The thing that you're missing is that most models in a given range only differ by their DPI. iPhone 3GS -> iPhone 4 was a simple doubling of resolution in each direction. Update an apps resource file to include extra bitmaps with the same name as the existing ones but with @2x on the end of the name and the system automatically picks the right one for you. The same when it came from moving to the iPad 2 -> iPad 3, just add extra bitmaps. The iPad Mini looks to software like an iPad 2, so no changes there. With the iPhone 5 Apple update the SDK so that it could automatically reflow forms on larger screens. Code had to be updated to use this.

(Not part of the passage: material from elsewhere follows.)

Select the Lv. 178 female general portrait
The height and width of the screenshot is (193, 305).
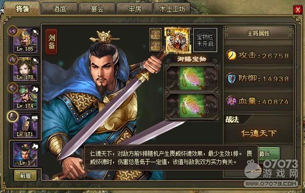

So developers need to write code to support the iPhone (using the reflow) with two sets of bitmaps, plus if they want to support the iPad they need a set of forms designed for that (again with 2 bitmaps for everything). One program, two sets of forms (phone and iPad versions of the app), a maximum of 4 bitmaps for each item on the form (if you can't share the bitmaps between phone and pad) otherwise 2 (low and high DPI).

The problem that Android has is the concept that one size suits all. In practice iOS developers have made significant changes to their forms to make use of the extra screen real-estate. That's where Android is at a disadvantage in the App marketplace - there are only something like 10,000 apps that have been coded for Android to make use of a bigger tablet screen vs 300,000 for the iPad, and many of the gaps are from big-name providers.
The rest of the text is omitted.